Great suggestion about Open3. Unfortunately, it has issues on JRuby (1.1.1):
$ jirb irb(main):001:0> require 'open3' => true irb(main):002:0> stdin, stdout, stderr = Open3.popen3("wc -c") NotImplementedError: fork is unsafe and disabled by default on JRuby from (irb):3:in `popen3' from (irb):3:in `load_history' irb(main):003:0>I did a test to check if an unclosed quote placed on the comments line would cause problems, and it does. An unclosed single quote was fine, though. A workaround would be:
AFAIK, doing this doesn't change the resulting InChI in any way.
A solution to the noisy output problem was also described here.
So it looks like for now the method described above using Command Expansion is the most broadly-usable. For extremely large molfiles, this could be a problem, but for everything else it seems to work.
I've not been silent with my own complaints about InChI. :)
"fork" is deemed unsafe? Strange. Are they worried about fork-bombs or something else? I'm more surprised that %x[] works because it has a lot of security problems. I pointed out the one with the quotes. You fixed it via removal of any double quotes, which should be fine for InChI. But you also need to remove "\" characters, which are interpreted as escape character in the context you're using. And because you are using double quotes, other characters, like $, and ` have meaning.
Consider:
irb(main):011:0> text = "Bad\\" => "Bad\\" irb(main):013:0> %x[echo "#{text}" | wc -c] sh: -c: line 1: unexpected EOF while looking for matching `"' sh: -c: line 2: syntax error: unexpected end of file => "" irb(main):014:0> text = "$$" => "$$" irb(main):015:0> %x[echo "#{text}"] => "3749\n" irb(main):016:0> text = "`ls`" => "`ls`" irb(main):017:0> %x[echo #{text} | wc -c] => " 132\n"At the very least, use single quotes. And hope this code isn't run under Windows because the failure mode is going to be quite unexpected.It's really hard to be safe when using system(3C), which appears to be what Ruby is using here. I don't know Ruby well so don't know if a correct (and platform independent) function exists there. I did find the Escape module which has the right function.

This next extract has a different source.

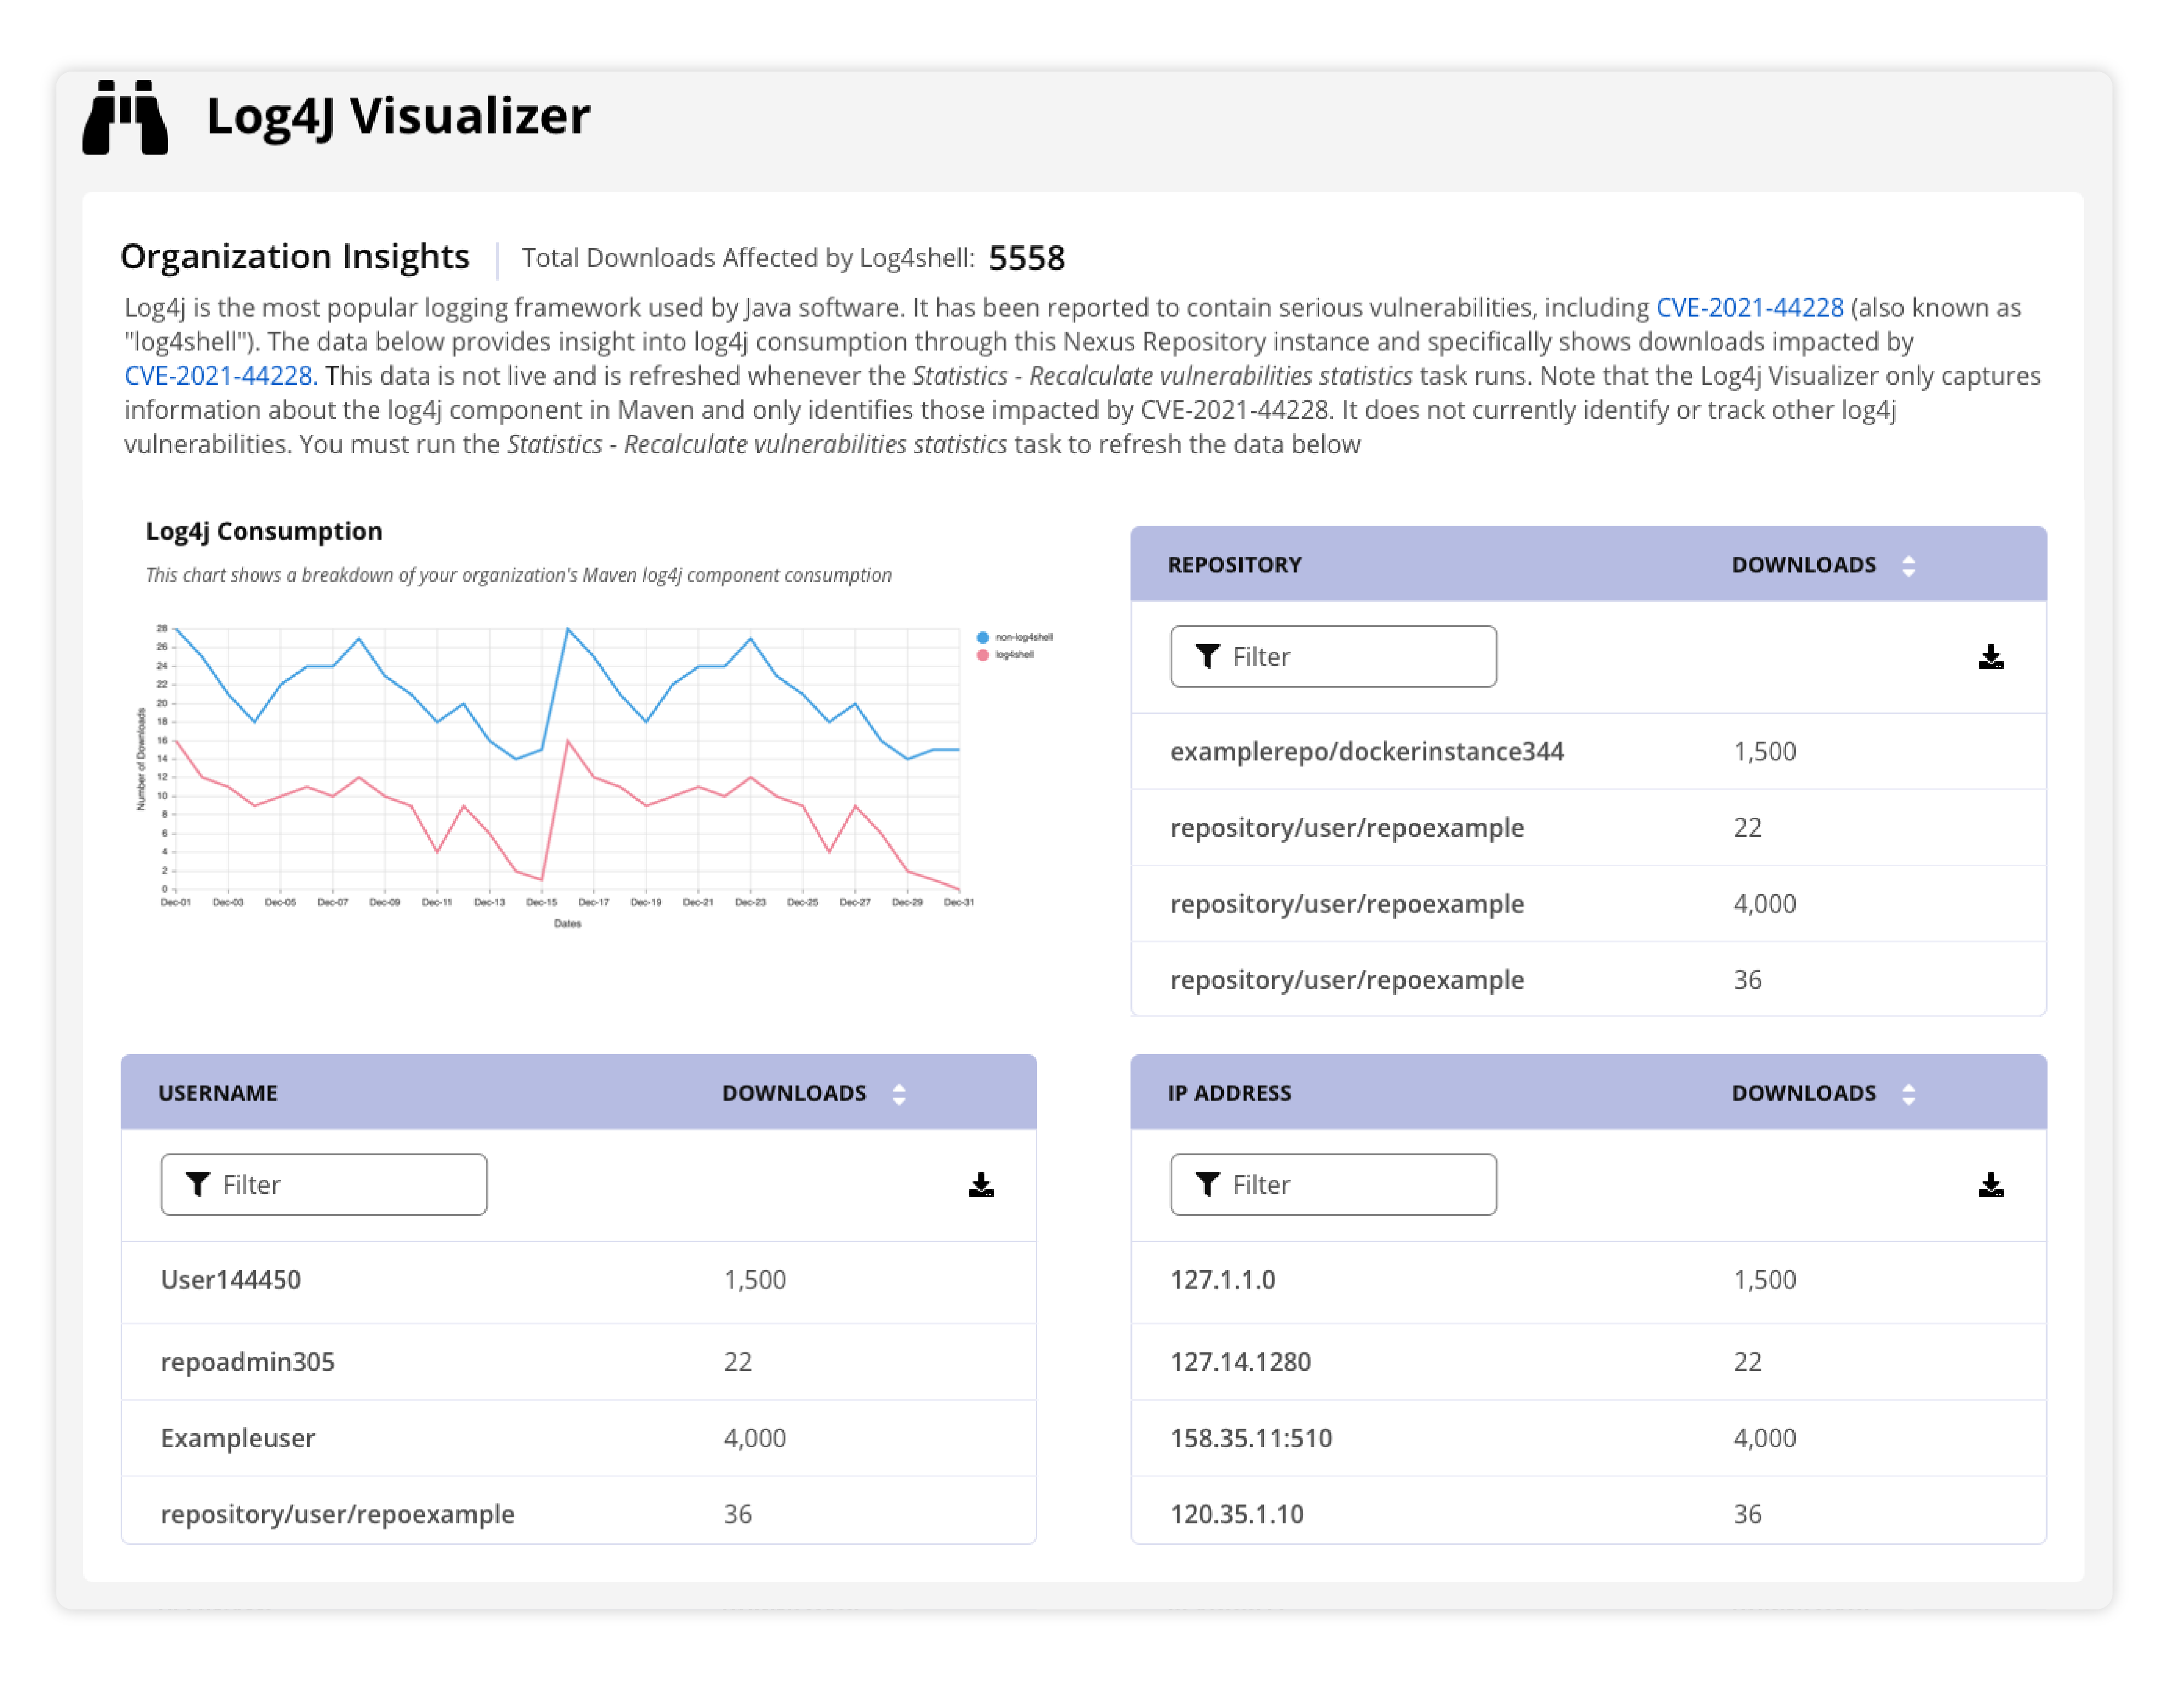Open CVE-2021-44228 link at start of third line

220,376
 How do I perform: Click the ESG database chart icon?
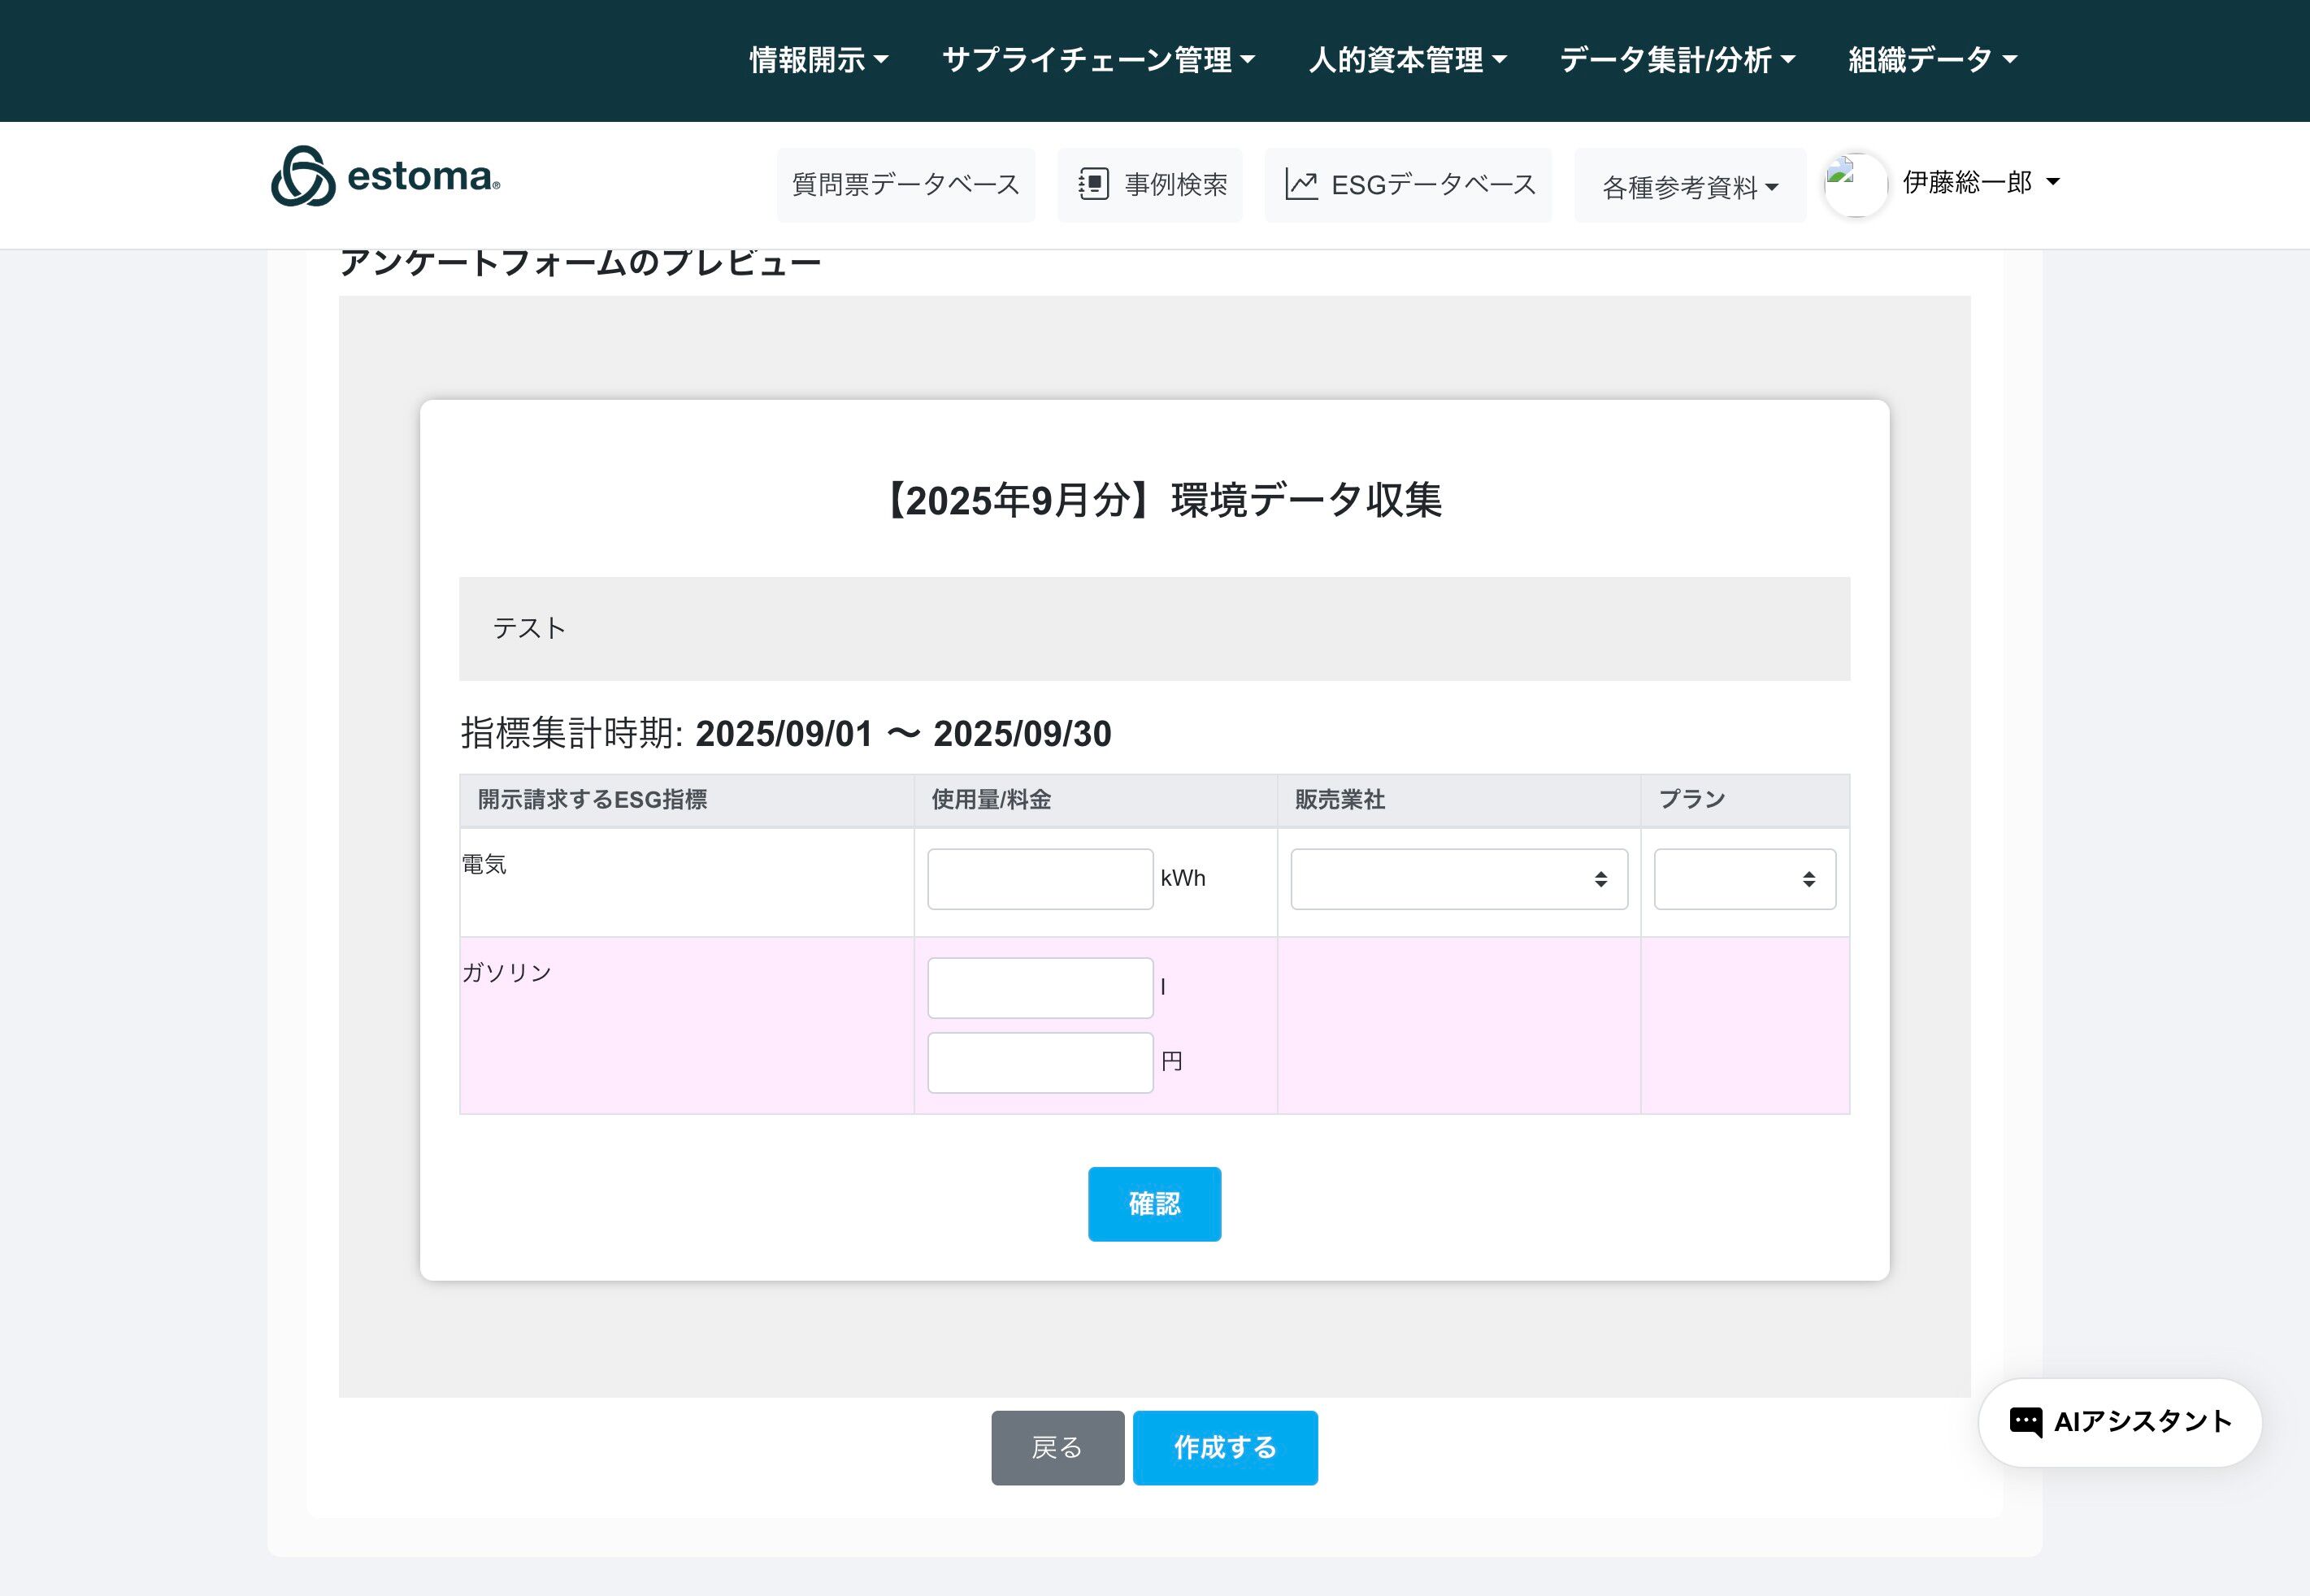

Doing research now, under Java/JRuby your best choice is to use Runtime.exec() (pre 1.5) or java.lang.ProcessBuilder .
I usually use the "redirect stderr to /dev/null" trick when I do this sort of work, but sometimes I need the stderr output so I can get the program version number, or error message about why something failed.
The moral of my story is, don't trust user input, especially when passed to the command line.
Andrew, you raise some very important security issues. The risk is that Ruby code using Command Expansion could be coaxed into executing arbitrary system commands, rather than just generating an error.
A regex cleanup like this might work:
Single-quoting alone would ensure that the only substitutions that could occur are \\ -> \ and \' -> ', the latter of which causes an error.
Your point is well taken - any use of this approach on foreign data should carefully consider all of the security implications.
Yes, whitelisting like that should work for this case, in the manner you have there. There's still a worry in my head if someone submits a multi-structure SD file, since cInChI-1 will convert all structures you give it. Your filter removes the "> <" key/value data fields from the SD file, and I don't know if that will confuse the inchi reader.
I don't like being worried like this, so I do my best to avoid passing user input in on the command line.